Listen, we know. The food world is rife with clichés that sometimes reek of snobbery. One year’s star protein (pork belly, anyone?) is suddenly passé before you can say “bacon brulée.”
We still have a special place in our hearts for pork belly, of course, but you must know how to do it right (if you don’t, it’s just another case of slapping a trendy item on your menu). Here are some things that we think are past their prime: frozen ravioli marketed as “house-made”; garnishing on the rim of plates (honestly, that’s been past its prime since the late ‘80s); and hating on Merlot.
Recently we asked some food fanatics, cooks and culinary characters what they would like to see disappear from the local scene this year.

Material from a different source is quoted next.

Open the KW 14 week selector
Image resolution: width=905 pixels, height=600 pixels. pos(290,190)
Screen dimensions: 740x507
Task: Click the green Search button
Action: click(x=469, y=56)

Several opined that overuse of the terms “locavore” and “farm-to-table” were grating to the nerves. Others are irritated by the term “foodie,” including some us us here at Xpress who are searching for an alternative. “Culinarian,” perhaps?
Some chefs told us that they’re over all the ego in the kitchen, wishing that certain people would drop the Gordon Ramsay act, already.
When it comes to bacon, they were divided, but at least one local cook (Chad Gibson of 12 Bones) demanded respect for the seemingly omnipresent pork product, going so far as to write a rather substantial piece begging bacon fans to slow their roll.